Stated problem –
Copy the following lines word for word.

Input –
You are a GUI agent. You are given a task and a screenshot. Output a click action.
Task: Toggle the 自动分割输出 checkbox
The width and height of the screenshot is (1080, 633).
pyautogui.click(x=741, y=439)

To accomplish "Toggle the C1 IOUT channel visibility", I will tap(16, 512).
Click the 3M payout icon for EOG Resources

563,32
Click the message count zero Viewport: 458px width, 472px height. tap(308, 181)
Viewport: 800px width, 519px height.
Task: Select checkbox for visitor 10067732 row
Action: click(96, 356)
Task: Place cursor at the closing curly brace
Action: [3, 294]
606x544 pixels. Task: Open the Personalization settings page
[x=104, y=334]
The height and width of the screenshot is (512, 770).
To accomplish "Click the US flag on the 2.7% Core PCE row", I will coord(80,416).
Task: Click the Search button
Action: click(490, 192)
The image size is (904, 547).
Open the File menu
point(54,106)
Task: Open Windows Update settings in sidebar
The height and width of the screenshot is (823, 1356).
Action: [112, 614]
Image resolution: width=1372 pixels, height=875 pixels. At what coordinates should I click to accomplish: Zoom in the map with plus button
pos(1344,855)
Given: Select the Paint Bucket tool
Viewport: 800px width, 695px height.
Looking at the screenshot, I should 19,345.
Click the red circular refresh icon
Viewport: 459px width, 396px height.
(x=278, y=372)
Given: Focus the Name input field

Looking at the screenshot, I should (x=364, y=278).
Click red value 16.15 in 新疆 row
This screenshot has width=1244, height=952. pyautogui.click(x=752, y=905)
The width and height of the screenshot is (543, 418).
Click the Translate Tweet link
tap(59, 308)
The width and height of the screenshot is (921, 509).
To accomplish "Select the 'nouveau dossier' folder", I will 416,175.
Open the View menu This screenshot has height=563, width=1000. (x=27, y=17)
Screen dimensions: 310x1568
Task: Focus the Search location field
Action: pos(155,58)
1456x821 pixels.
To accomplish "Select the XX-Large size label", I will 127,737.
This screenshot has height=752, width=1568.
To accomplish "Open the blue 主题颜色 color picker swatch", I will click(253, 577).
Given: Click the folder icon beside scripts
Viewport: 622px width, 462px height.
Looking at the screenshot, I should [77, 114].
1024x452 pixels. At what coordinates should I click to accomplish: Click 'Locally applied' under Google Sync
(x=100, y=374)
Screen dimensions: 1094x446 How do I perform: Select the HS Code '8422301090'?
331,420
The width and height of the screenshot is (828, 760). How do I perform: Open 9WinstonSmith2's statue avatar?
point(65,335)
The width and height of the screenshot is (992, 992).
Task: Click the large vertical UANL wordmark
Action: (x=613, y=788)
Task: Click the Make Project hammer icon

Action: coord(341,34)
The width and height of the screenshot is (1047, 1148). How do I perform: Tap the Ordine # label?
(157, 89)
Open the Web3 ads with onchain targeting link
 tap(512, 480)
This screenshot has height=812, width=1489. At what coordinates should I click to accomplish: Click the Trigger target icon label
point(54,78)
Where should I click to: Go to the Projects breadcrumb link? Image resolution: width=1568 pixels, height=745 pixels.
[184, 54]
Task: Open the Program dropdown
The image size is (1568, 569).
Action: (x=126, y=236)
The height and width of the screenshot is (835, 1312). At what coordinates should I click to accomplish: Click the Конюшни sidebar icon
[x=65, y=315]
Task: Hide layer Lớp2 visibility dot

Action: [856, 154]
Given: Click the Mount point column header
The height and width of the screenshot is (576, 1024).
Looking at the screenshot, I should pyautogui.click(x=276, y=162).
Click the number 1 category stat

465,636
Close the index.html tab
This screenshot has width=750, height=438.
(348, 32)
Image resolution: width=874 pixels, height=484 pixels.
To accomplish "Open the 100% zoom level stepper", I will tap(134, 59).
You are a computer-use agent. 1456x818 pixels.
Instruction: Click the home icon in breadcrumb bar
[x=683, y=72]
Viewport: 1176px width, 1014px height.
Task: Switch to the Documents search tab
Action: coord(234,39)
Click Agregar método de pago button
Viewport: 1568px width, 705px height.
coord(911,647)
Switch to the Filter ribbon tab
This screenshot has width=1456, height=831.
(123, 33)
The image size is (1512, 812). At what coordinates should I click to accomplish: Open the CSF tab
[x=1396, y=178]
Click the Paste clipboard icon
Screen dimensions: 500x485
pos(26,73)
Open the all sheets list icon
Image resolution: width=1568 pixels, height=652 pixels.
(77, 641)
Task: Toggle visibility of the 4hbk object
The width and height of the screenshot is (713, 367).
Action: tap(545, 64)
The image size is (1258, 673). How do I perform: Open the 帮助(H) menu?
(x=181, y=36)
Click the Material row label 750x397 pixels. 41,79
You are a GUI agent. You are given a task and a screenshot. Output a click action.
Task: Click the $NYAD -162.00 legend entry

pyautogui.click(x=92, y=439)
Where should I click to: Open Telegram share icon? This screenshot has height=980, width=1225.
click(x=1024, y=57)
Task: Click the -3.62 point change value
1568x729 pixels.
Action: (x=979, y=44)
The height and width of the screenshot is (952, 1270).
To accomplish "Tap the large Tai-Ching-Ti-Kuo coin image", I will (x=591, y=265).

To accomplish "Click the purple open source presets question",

Reply to the exercise –
You are a GUI agent. You are given a task and a screenshot. Output a click action.
Task: Toggle the 自动分割输出 checkbox
The width and height of the screenshot is (1080, 633).
pyautogui.click(x=741, y=439)

To accomplish "Toggle the C1 IOUT channel visibility", I will tap(16, 512).
Click the 3M payout icon for EOG Resources

563,32
Click the message count zero Viewport: 458px width, 472px height. tap(308, 181)
Viewport: 800px width, 519px height.
Task: Select checkbox for visitor 10067732 row
Action: click(96, 356)
Task: Place cursor at the closing curly brace
Action: [3, 294]
606x544 pixels. Task: Open the Personalization settings page
[x=104, y=334]
The height and width of the screenshot is (512, 770).
To accomplish "Click the US flag on the 2.7% Core PCE row", I will coord(80,416).
Task: Click the Search button
Action: click(490, 192)
The image size is (904, 547).
Open the File menu
point(54,106)
Task: Open Windows Update settings in sidebar
The height and width of the screenshot is (823, 1356).
Action: [112, 614]
Image resolution: width=1372 pixels, height=875 pixels. At what coordinates should I click to accomplish: Zoom in the map with plus button
pos(1344,855)
Given: Select the Paint Bucket tool
Viewport: 800px width, 695px height.
Looking at the screenshot, I should 19,345.
Click the red circular refresh icon
Viewport: 459px width, 396px height.
(x=278, y=372)
Given: Focus the Name input field

Looking at the screenshot, I should (x=364, y=278).
Click red value 16.15 in 新疆 row
This screenshot has width=1244, height=952. pyautogui.click(x=752, y=905)
The width and height of the screenshot is (543, 418).
Click the Translate Tweet link
tap(59, 308)
The width and height of the screenshot is (921, 509).
To accomplish "Select the 'nouveau dossier' folder", I will 416,175.
Open the View menu This screenshot has height=563, width=1000. (x=27, y=17)
Screen dimensions: 310x1568
Task: Focus the Search location field
Action: pos(155,58)
1456x821 pixels.
To accomplish "Select the XX-Large size label", I will 127,737.
This screenshot has height=752, width=1568.
To accomplish "Open the blue 主题颜色 color picker swatch", I will click(253, 577).
Given: Click the folder icon beside scripts
Viewport: 622px width, 462px height.
Looking at the screenshot, I should [77, 114].
1024x452 pixels. At what coordinates should I click to accomplish: Click 'Locally applied' under Google Sync
(x=100, y=374)
Screen dimensions: 1094x446 How do I perform: Select the HS Code '8422301090'?
331,420
The width and height of the screenshot is (828, 760). How do I perform: Open 9WinstonSmith2's statue avatar?
point(65,335)
The width and height of the screenshot is (992, 992).
Task: Click the large vertical UANL wordmark
Action: (x=613, y=788)
Task: Click the Make Project hammer icon

Action: coord(341,34)
The width and height of the screenshot is (1047, 1148). How do I perform: Tap the Ordine # label?
(157, 89)
Open the Web3 ads with onchain targeting link
 tap(512, 480)
This screenshot has height=812, width=1489. At what coordinates should I click to accomplish: Click the Trigger target icon label
point(54,78)
Where should I click to: Go to the Projects breadcrumb link? Image resolution: width=1568 pixels, height=745 pixels.
[184, 54]
Task: Open the Program dropdown
The image size is (1568, 569).
Action: (x=126, y=236)
The height and width of the screenshot is (835, 1312). At what coordinates should I click to accomplish: Click the Конюшни sidebar icon
[x=65, y=315]
Task: Hide layer Lớp2 visibility dot

Action: [856, 154]
Given: Click the Mount point column header
The height and width of the screenshot is (576, 1024).
Looking at the screenshot, I should pyautogui.click(x=276, y=162).
Click the number 1 category stat

465,636
Close the index.html tab
This screenshot has width=750, height=438.
(348, 32)
Image resolution: width=874 pixels, height=484 pixels.
To accomplish "Open the 100% zoom level stepper", I will tap(134, 59).
You are a computer-use agent. 1456x818 pixels.
Instruction: Click the home icon in breadcrumb bar
[x=683, y=72]
Viewport: 1176px width, 1014px height.
Task: Switch to the Documents search tab
Action: coord(234,39)
Click Agregar método de pago button
Viewport: 1568px width, 705px height.
coord(911,647)
Switch to the Filter ribbon tab
This screenshot has width=1456, height=831.
(123, 33)
The image size is (1512, 812). At what coordinates should I click to accomplish: Open the CSF tab
[x=1396, y=178]
Click the Paste clipboard icon
Screen dimensions: 500x485
pos(26,73)
Open the all sheets list icon
Image resolution: width=1568 pixels, height=652 pixels.
(77, 641)
Task: Toggle visibility of the 4hbk object
The width and height of the screenshot is (713, 367).
Action: tap(545, 64)
The image size is (1258, 673). How do I perform: Open the 帮助(H) menu?
(x=181, y=36)
Click the Material row label 750x397 pixels. 41,79
You are a GUI agent. You are given a task and a screenshot. Output a click action.
Task: Click the $NYAD -162.00 legend entry

pyautogui.click(x=92, y=439)
Where should I click to: Open Telegram share icon? This screenshot has height=980, width=1225.
click(x=1024, y=57)
Task: Click the -3.62 point change value
1568x729 pixels.
Action: (x=979, y=44)
The height and width of the screenshot is (952, 1270).
To accomplish "Tap the large Tai-Ching-Ti-Kuo coin image", I will (x=591, y=265).

To accomplish "Click the purple open source presets question",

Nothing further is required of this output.